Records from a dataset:

# # # # #

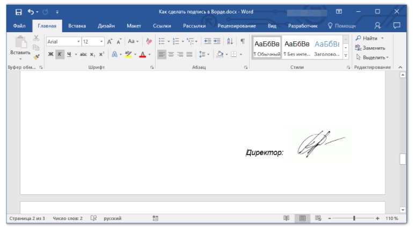Switch to the Рецензирование tab
The width and height of the screenshot is (415, 227).
point(236,25)

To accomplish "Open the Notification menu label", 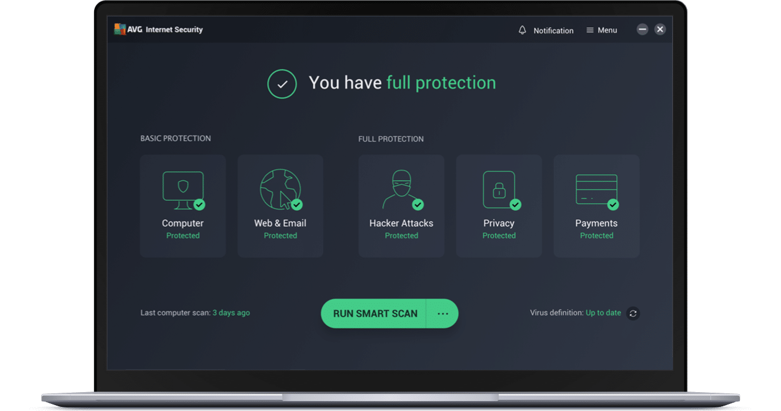I will (553, 31).
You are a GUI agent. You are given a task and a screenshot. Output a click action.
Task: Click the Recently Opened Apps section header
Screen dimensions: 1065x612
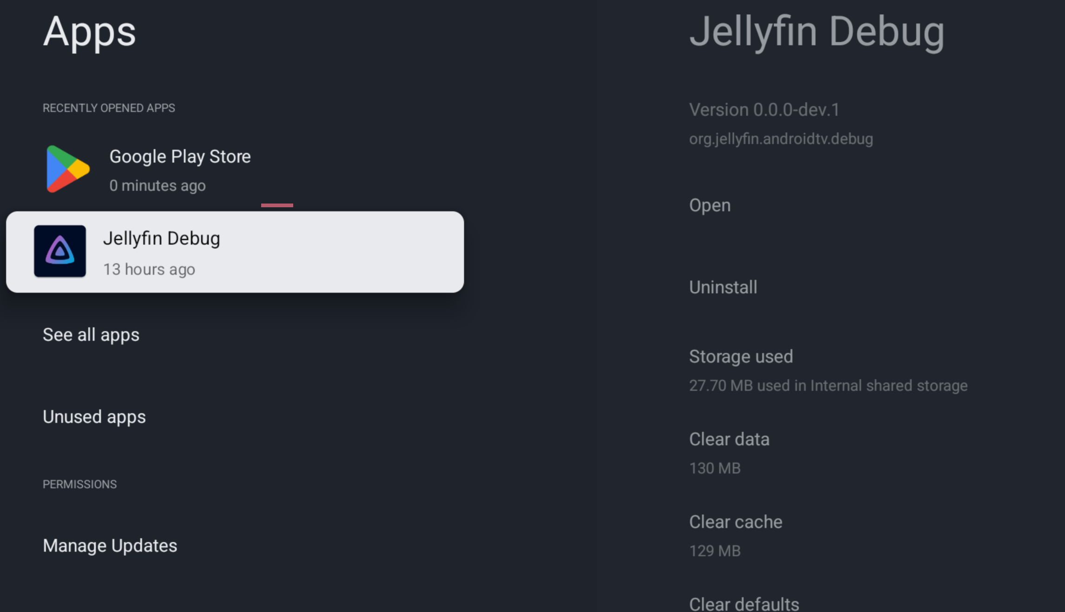point(109,108)
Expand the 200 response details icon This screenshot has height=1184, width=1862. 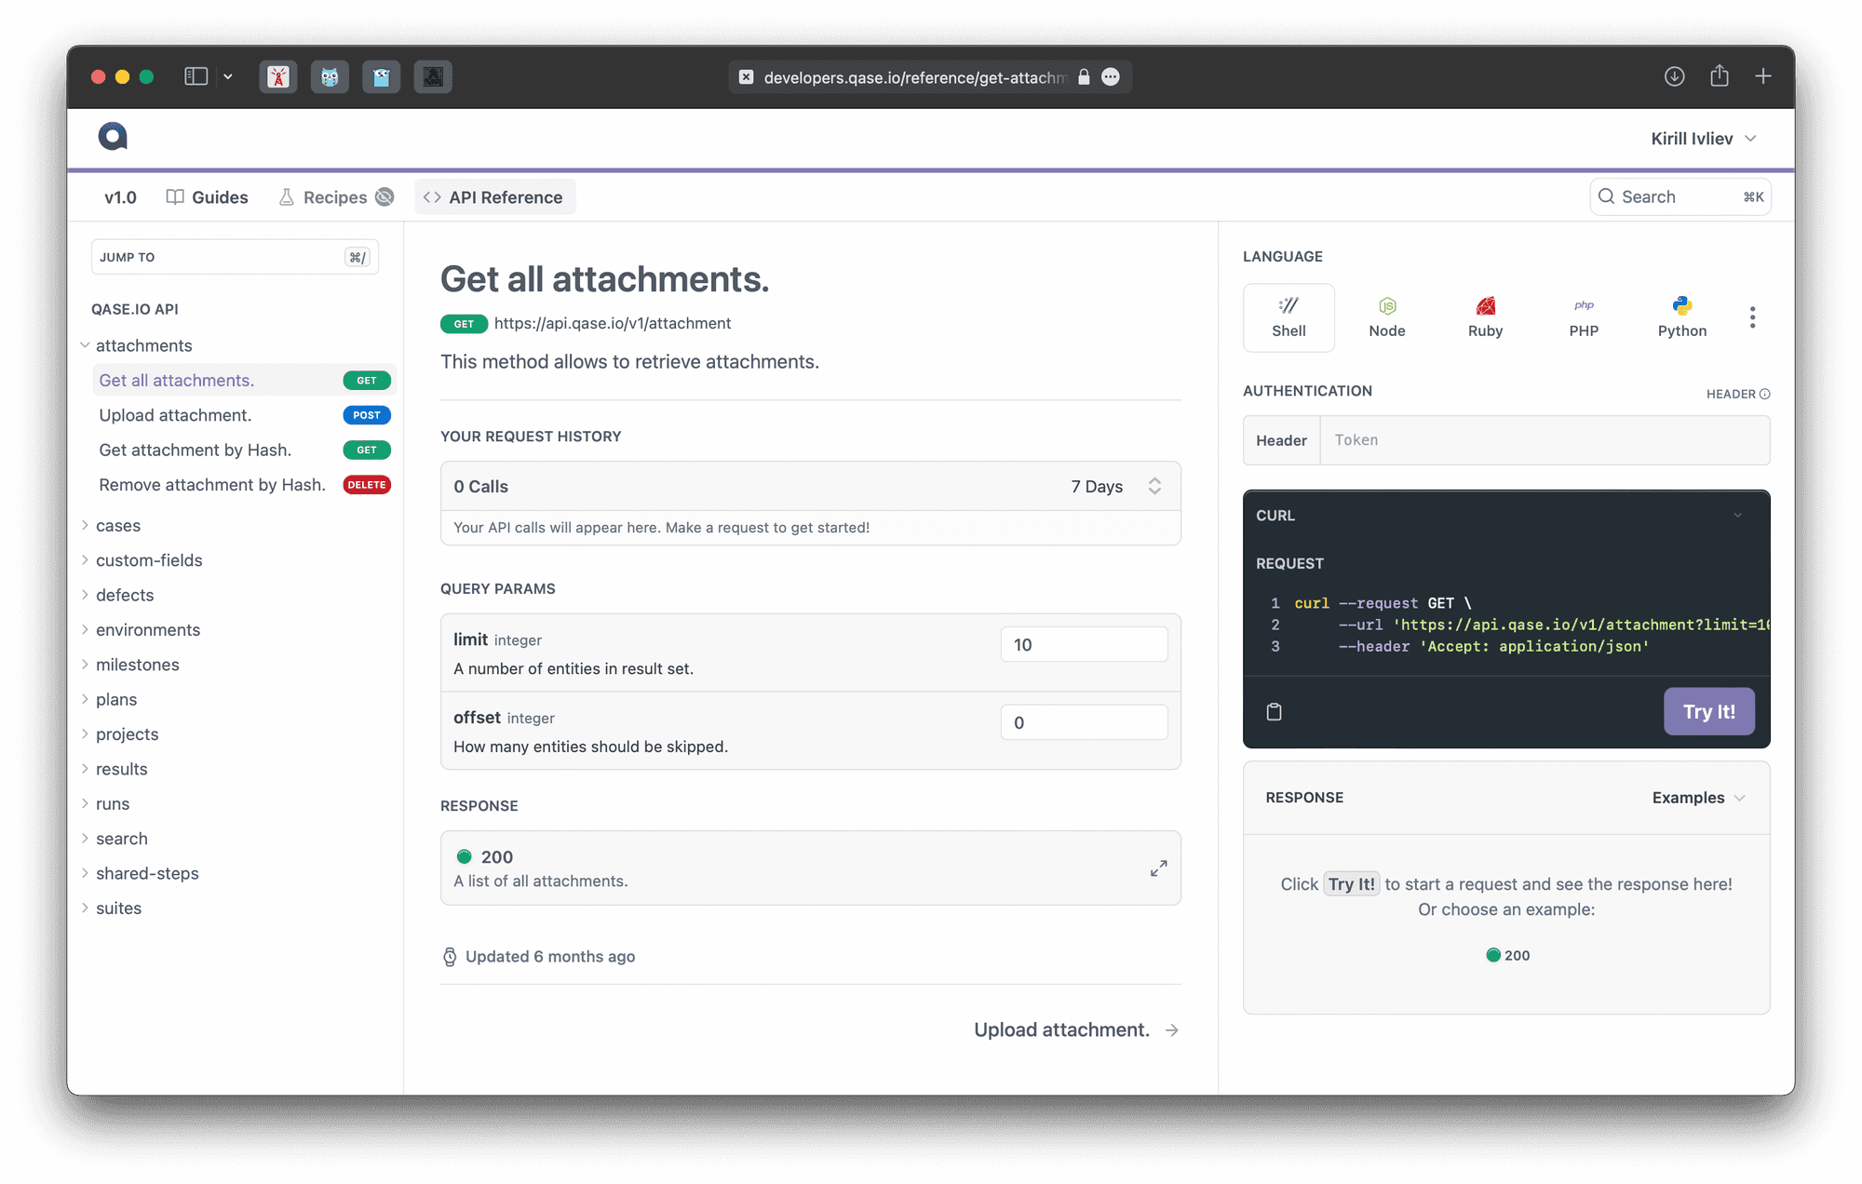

# # # # #

▶ _What to do_
Return word for word the line bearing "You are a GUI" and every later line of the entries, but none of the pictures.

▶ _Solution_
You are a GUI agent. You are given a task and a screenshot. Output a click action.
Task: Click the Recently Opened Apps section header
Screen dimensions: 1065x612
point(109,108)
Expand the 200 response details icon This screenshot has height=1184, width=1862. 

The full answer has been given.